◆ **Entries supplied**
···

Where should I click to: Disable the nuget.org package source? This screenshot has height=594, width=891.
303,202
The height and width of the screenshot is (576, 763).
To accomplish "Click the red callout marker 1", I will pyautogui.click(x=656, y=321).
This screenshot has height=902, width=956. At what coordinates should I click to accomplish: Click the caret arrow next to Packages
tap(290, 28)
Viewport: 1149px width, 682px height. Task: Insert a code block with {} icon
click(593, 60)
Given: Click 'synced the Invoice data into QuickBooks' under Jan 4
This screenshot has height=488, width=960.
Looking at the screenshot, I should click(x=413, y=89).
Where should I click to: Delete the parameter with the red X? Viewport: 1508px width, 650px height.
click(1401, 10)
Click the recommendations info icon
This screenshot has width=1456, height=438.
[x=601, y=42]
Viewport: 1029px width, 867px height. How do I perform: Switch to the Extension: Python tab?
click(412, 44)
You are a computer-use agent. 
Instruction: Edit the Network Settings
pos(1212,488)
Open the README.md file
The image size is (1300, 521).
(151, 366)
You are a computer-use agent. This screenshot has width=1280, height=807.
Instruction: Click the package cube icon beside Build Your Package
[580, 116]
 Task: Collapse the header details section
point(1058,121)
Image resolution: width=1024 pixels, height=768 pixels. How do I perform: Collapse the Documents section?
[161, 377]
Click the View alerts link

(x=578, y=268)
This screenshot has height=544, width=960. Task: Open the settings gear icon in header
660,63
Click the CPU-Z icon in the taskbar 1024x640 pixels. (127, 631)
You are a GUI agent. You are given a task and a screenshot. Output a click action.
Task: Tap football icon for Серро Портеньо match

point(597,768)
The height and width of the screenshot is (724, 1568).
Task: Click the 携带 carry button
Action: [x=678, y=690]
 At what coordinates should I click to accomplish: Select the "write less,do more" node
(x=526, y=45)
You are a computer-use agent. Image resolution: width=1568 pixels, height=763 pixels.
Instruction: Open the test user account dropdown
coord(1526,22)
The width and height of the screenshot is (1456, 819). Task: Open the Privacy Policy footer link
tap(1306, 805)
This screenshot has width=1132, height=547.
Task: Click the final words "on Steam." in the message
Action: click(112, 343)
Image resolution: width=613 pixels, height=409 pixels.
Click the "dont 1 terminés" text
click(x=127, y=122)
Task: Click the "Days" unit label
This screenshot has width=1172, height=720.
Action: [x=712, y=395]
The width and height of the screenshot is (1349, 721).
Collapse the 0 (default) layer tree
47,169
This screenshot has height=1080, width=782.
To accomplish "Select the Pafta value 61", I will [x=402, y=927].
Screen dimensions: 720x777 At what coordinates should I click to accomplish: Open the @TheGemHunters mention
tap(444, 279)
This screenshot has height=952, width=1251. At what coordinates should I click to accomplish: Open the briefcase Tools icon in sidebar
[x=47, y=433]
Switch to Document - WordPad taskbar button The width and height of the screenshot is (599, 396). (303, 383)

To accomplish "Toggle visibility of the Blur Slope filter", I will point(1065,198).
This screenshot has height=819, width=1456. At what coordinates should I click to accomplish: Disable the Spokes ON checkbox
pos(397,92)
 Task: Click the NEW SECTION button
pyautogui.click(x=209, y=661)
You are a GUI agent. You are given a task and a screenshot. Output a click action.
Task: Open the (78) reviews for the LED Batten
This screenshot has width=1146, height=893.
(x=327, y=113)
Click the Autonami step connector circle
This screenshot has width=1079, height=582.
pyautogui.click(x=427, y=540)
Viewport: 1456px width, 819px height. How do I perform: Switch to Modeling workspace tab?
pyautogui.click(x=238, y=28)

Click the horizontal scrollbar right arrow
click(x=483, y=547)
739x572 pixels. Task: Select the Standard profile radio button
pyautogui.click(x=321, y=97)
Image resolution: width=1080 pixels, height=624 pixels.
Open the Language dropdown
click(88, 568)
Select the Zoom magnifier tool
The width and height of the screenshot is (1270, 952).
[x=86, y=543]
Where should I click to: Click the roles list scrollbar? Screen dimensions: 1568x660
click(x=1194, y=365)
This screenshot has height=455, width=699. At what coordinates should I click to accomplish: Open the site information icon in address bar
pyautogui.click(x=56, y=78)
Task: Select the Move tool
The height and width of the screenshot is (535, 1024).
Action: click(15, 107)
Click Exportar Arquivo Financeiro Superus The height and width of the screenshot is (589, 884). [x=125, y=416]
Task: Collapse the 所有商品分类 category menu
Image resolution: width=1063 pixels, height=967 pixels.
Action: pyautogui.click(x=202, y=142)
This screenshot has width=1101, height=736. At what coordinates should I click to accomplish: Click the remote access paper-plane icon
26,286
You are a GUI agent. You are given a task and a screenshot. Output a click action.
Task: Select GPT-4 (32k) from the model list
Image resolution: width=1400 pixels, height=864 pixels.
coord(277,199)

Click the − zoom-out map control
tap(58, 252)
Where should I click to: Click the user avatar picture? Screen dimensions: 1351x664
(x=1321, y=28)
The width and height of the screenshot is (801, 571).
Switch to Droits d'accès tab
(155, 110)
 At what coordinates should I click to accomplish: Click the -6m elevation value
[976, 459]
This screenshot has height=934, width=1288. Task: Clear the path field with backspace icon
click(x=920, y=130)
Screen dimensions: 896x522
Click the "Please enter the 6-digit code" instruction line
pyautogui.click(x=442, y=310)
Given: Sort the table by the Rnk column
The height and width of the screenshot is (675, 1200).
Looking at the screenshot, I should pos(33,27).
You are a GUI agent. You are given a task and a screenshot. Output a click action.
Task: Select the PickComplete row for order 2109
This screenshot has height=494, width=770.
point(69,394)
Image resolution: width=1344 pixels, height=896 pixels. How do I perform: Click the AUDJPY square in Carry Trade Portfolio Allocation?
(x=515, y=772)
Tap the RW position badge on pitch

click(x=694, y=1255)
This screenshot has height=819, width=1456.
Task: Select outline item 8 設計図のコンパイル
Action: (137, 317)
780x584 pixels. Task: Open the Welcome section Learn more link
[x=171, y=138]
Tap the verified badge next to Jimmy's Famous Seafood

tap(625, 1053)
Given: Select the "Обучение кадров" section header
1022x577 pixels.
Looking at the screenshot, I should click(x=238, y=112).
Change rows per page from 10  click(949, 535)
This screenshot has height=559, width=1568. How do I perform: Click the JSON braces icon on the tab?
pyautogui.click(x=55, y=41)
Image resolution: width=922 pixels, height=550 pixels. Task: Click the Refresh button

···

◆ **Problem to work on**
Rewrite the lines above with every "screenshot" swapped for "image" and nothing else changed, beginning at the line that has "Screen dimensions: 720x777" and stopping after the line that has "pyautogui.click(x=321, y=97)".

◆ **Task response**
Screen dimensions: 720x777 At what coordinates should I click to accomplish: Open the @TheGemHunters mention
tap(444, 279)
This image has height=952, width=1251. At what coordinates should I click to accomplish: Open the briefcase Tools icon in sidebar
[x=47, y=433]
Switch to Document - WordPad taskbar button The width and height of the image is (599, 396). (303, 383)

To accomplish "Toggle visibility of the Blur Slope filter", I will point(1065,198).
This image has height=819, width=1456. At what coordinates should I click to accomplish: Disable the Spokes ON checkbox
pos(397,92)
 Task: Click the NEW SECTION button
pyautogui.click(x=209, y=661)
You are a GUI agent. You are given a task and a image. Output a click action.
Task: Open the (78) reviews for the LED Batten
This image has width=1146, height=893.
(x=327, y=113)
Click the Autonami step connector circle
This image has width=1079, height=582.
pyautogui.click(x=427, y=540)
Viewport: 1456px width, 819px height. How do I perform: Switch to Modeling workspace tab?
pyautogui.click(x=238, y=28)

Click the horizontal scrollbar right arrow
click(x=483, y=547)
739x572 pixels. Task: Select the Standard profile radio button
pyautogui.click(x=321, y=97)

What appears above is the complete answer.